On Wed, Jun 8, 2016 at 9:16 PM, Alexander Berntsen <berna...@gentoo.org> wrote:
> It would be wise of us to create a novel way of involving users from
> the ashes of Sunrise.
>
> Here is my suggestion: It would be fruitful to encourage every single
> Gentoo user to have their own repository. And this repository should
> be publicly available.
>
> This way we can merge useful things from people, and they can submit
> pull-requests if they have useful things that are not in the tree.
> Before merging anything to the main tree, ebuilds should of course be
> carefully reviewed. Users could also review each other's ebuilds to
> ensure better quality ebuilds.
>
> This could lead to a future where the Gentoo tree is largely
> superseded. Every user would just have their own repository, where
> they could pick and choose packages from other users. The Gentoo tree
> would just focus on a high-quality repository of the basic/core things
> that everybody needs. Gentoo devs would spend most of their time
> maintaining curated small and useful repositories.
>
>
> While there is some work to be done to facilitate my suggestion, it
> should be a lot less work than Sunrise was. What we need short-term is
> simply documentation where we encourage users to have their own
> repositories that are available online. Next up would be setting
> Portage up to expect a user repository from the get go. The initial
> personal tree could be fork of the Gentoo tree with a remote 'gentoo'
> that they can pull from (emerge could do this automatically). This
> way, users who do not care at all, can just use Gentoo like they do
> today.
>
> The final step is the most difficult (but then again we might never
> get so far). It is two-fold. First we make the core/base repository.
> Then we identify important subsets that can be logically separated
> into repositories, and do this.
>
> Parallel to all this, we should work on tooling. It is unreasonable to
> expect people to be git experts to be effective. The workflows for
> managing user repositories doesn't need the full power of git anyway.
> It would also be good to offer hosting insofar as possible to a set of
> curated repositories we consider to be of high quality.
>
>
> In the end, Gentoo might make a gigantic leap into the future with a
> truly modular distribution. If anyone wants to look at distros that
> get this more right than Gentoo, have a look at e.g. NixOS and Exherbo.
>
> What are your thoughts?

Here's mine:

Make the layman system more open (or have a version of layman that has
more scope e.g. open-layman), but add tags to differentiate stable,
official, or trusted overlays to those which aren't: outdated,
under-provision, etc.  We have to have an open web-based registration
system where users can easily sign-up for their own overlay name which
would be mapped to a supported repository service, like Github.  The
system would time and time check for each repository for activity, and
check for updates.  It would then update the database for packages
which are provided by the overlay.  Note that it doesn't have to
always do repoman-like checks (or maybe it doesn't really have to),
but it could just do it when a user asks for a request, which could be
enqueued, and done only once in every update.

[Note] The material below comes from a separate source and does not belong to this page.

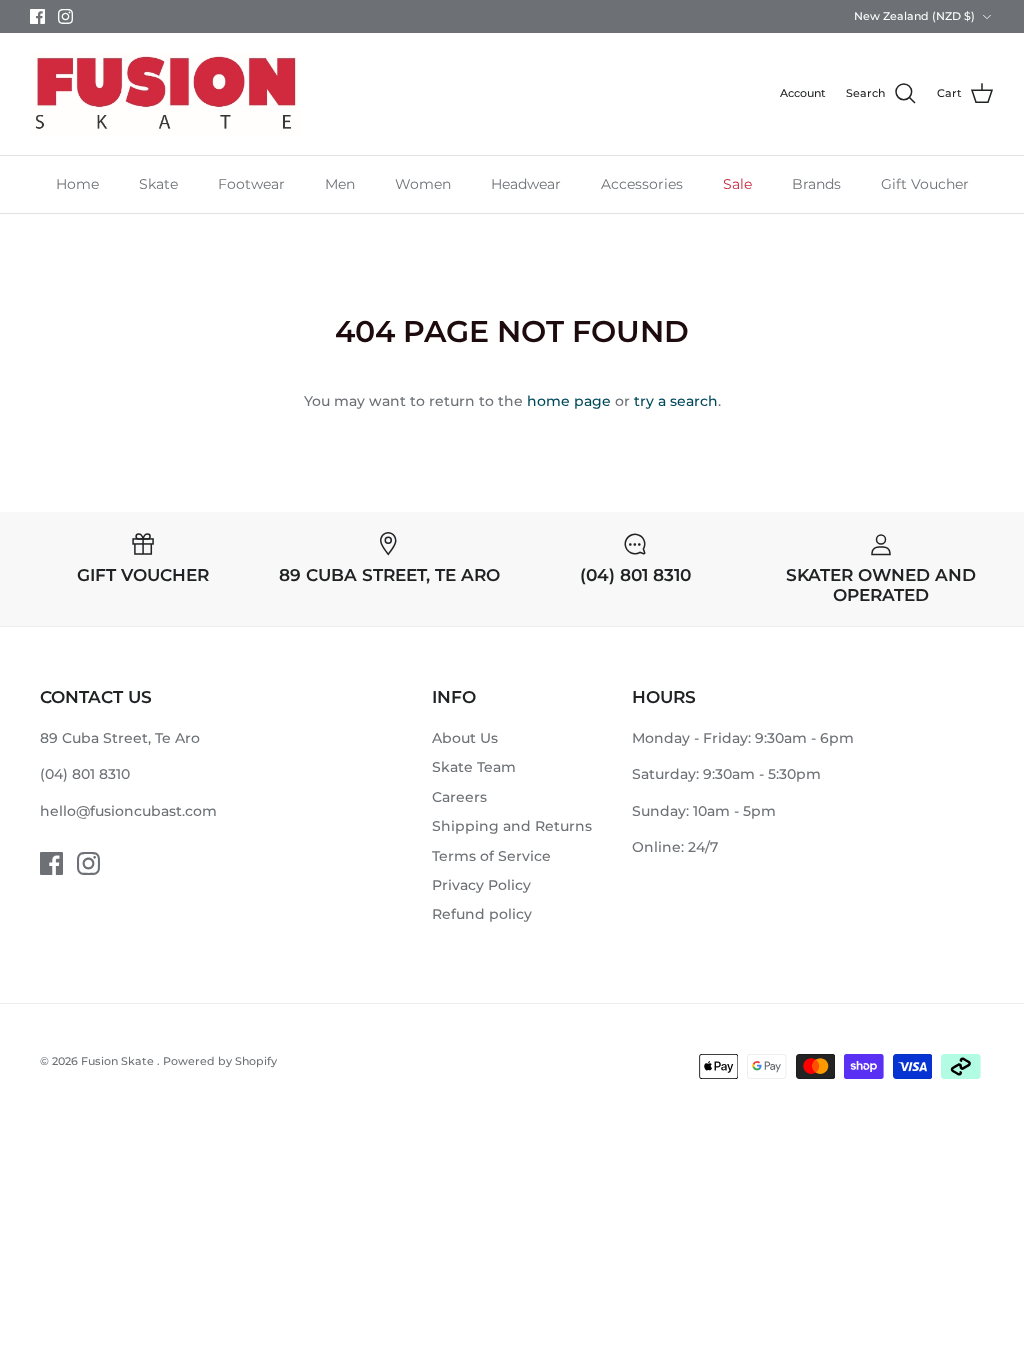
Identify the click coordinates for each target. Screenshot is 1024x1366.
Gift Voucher (925, 184)
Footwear (251, 184)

With an open system, users would be encouraged to contribute since
even if their works would not be accepted to be merged into the
official repo, it would still be available to the public for anyone to
use - where people could also easily find it.

Everything about security should already be obvious.  You can warn
users, mask user overlays by default, etc.  If we want, we can have a
comment and upvote system for every package in every overlay where
each is only dynamically created in the database if an upvote,
downvote, or comment is made.

If we are also concerned about overlay names that should only be used
officially, we should warn users that if possible, they should only
use unique names, and avoid common names, and tell them that we could
take their names for official use if we want to, granting their name
is arguably not unique.

Transfer of a package to an official repository:

If an official dev chooses to pull a package from a user overlay,
automatically it should mean that he or another dev would take place
in maintaining that package.  This would prevent the issue of
unmaintained packages, and dependencies among user overlays.

Now some people might question this since it might just drive people
to become normal contributors, and not official, but I think it's more
helpful to the system than not, since it adds more activity, and a lot
of users don't intend to become an official dev anyway.  Besides,
people can still become an official dev on later time if they would
want to, or they can be persuaded to become one.